コミュニケルーム通信 あののFU

講演・執筆活動中のカウンセラー&仏教者・米沢豊穂が送る四季報のIN版です。

フタリシズカ (二人静・ににんしずか) のこと

2017-06-05 | Weblog

(画像はWikipediaより拝借)

雑草の二人静は悲しけれ一つ咲くより花咲かぬより

晶子の歌である。今は昔、いと若かりし頃、初めてこの歌に接した時、咄嗟に意味が解らなかった。
恥ずかしながら一人静も二人静も知らなかったのである。その後、静御前を知り、静を主題とした謡曲「二人静」にも辿り着いた。

さて、この歌の意味であるが、そのまま読めば、二人静の花は哀しい、一つ咲いていたり、花がなかったりするよりも、ということである。ふつうならば一つにしろ二つにしろ花があった方がよいように思うだろう。だのに晶子は二人静は哀しいと詠む。
それはやはり静御前と義経との物語が背景にあるからである。恋とはそういうものである。命がけの恋や悲恋を経験した者には心に迫る歌である。(意味深長かな)
しかし、初句の「雑草の」であるが、少し気にかかる。ふと思い出したが、かつて昭和天皇は「雑草という草はないんですよ。どの草にも名前はあるんです。」と仰ったそうである。(当時の入江侍従長さんの追想録だったかしら)それはともかく、もっとよい表現はなかったのだろうか。雑草だからこそ哀れを誘うのかも知れないが。

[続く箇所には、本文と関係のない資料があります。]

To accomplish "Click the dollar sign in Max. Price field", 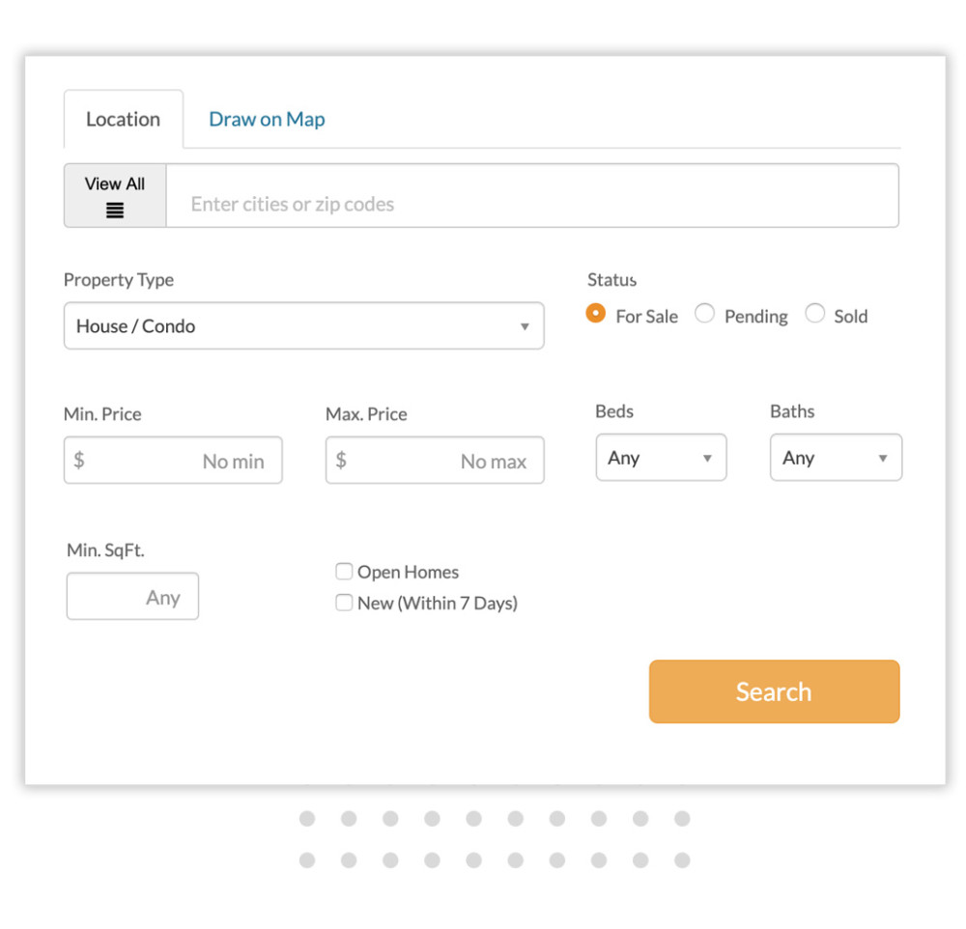I will pyautogui.click(x=340, y=461).
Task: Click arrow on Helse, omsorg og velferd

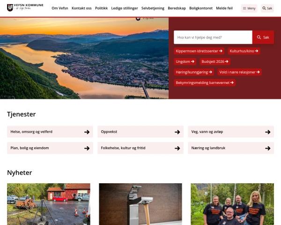Action: tap(87, 132)
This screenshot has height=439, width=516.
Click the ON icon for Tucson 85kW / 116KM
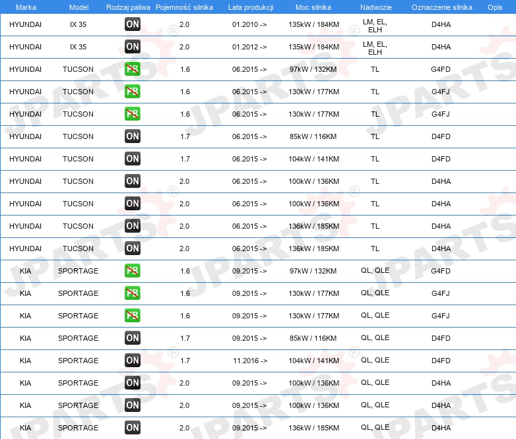(133, 136)
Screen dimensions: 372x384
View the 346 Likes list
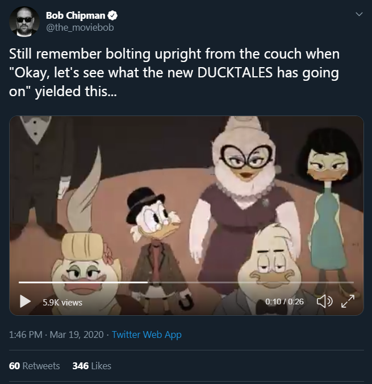(x=91, y=366)
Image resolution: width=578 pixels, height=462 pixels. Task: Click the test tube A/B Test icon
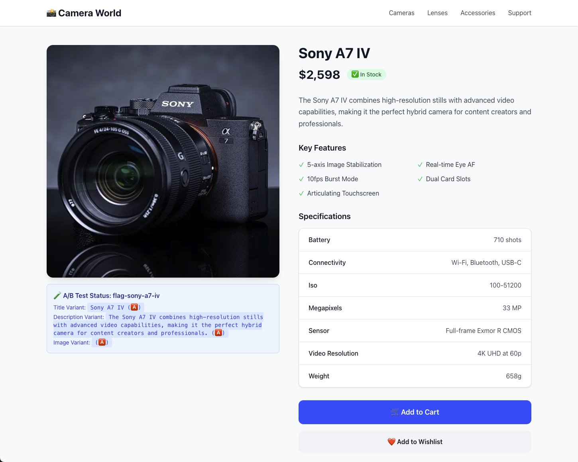[x=57, y=296]
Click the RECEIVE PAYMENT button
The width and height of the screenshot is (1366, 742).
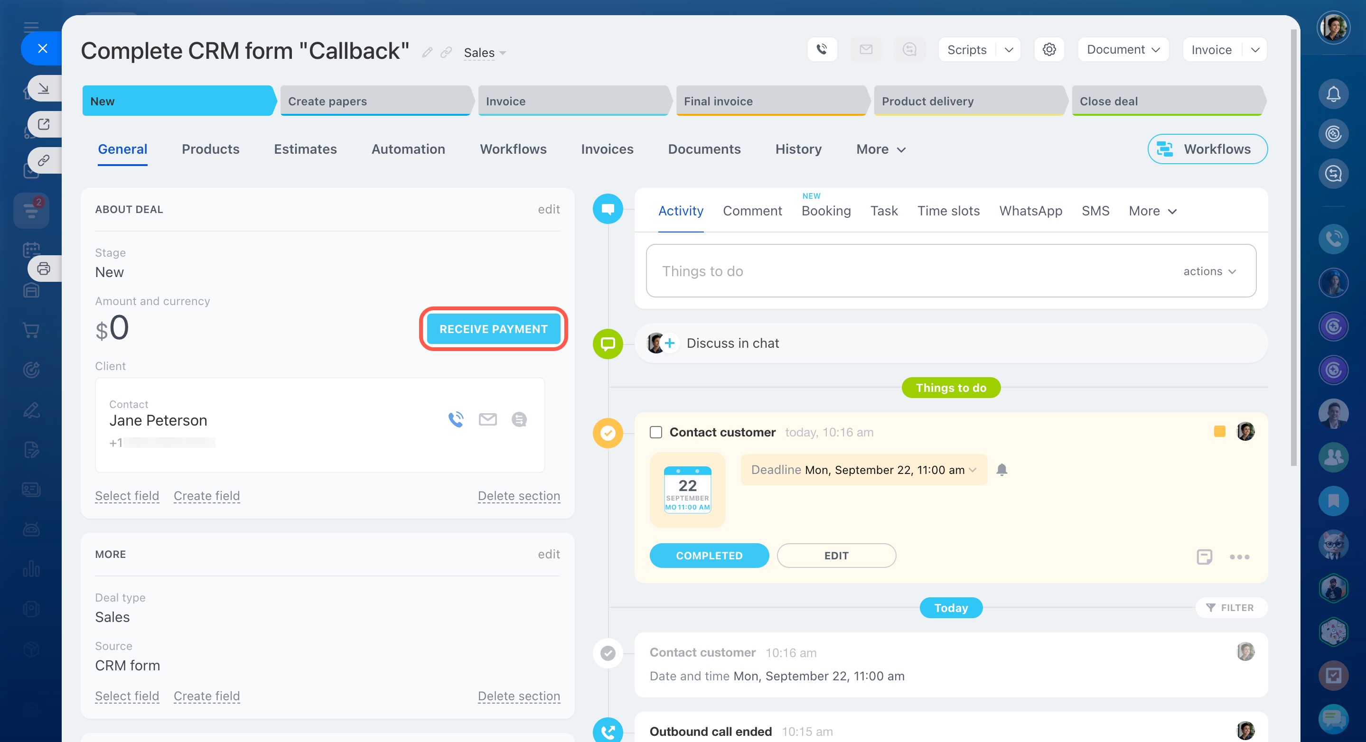493,329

4月7日に「ヒトリシズカ」について記した。その時に「フタリシズカ」にも触れようと思ったのだが、割愛した。
山道でヒトリシズカを示した方はその時「フタリシズカもあるんですよ」と言ったのだが、近くには咲いていなかったので見ず終いであった。いつか見てみたたいものだと思っているが、なかなかその機会に恵まれずにいる。

  

(忘れざり花にも二人静あり 中村汀女)

実は先日、「NPOあのの」の代表世話人さんから、尾張の老舗菓舗「両口屋是清」の銘菓「二人静」(尾張地方ではこのお花を「ニニンシズカ」と呼び、お菓子は「ににんしずか」と読ませるそうである)を頂いた。口の中で上品な甘さがふわっと広がる和三盆のお干菓子である。
この季節、フタリシズカは茶花にも用いられるようである。久々にお抹茶を点て独服した。風炉などお蔵入りが久しいので、ポットのお湯でさらさらと。(w)
この代表世話人さんはとても風雅な方で、私の公開講座などの時にも会場に季節の植物を配したり、素敵な演出をして下さる。つまるところ、気遣いが出来るというか感性の豊かさだと思う。

 



という訳で、今回はフタリシズカ(二人静・ににんしずか)に因んでのお話でした。
梅雨入りも間近に、皆様お健やかにと念じて今宵はこれにて。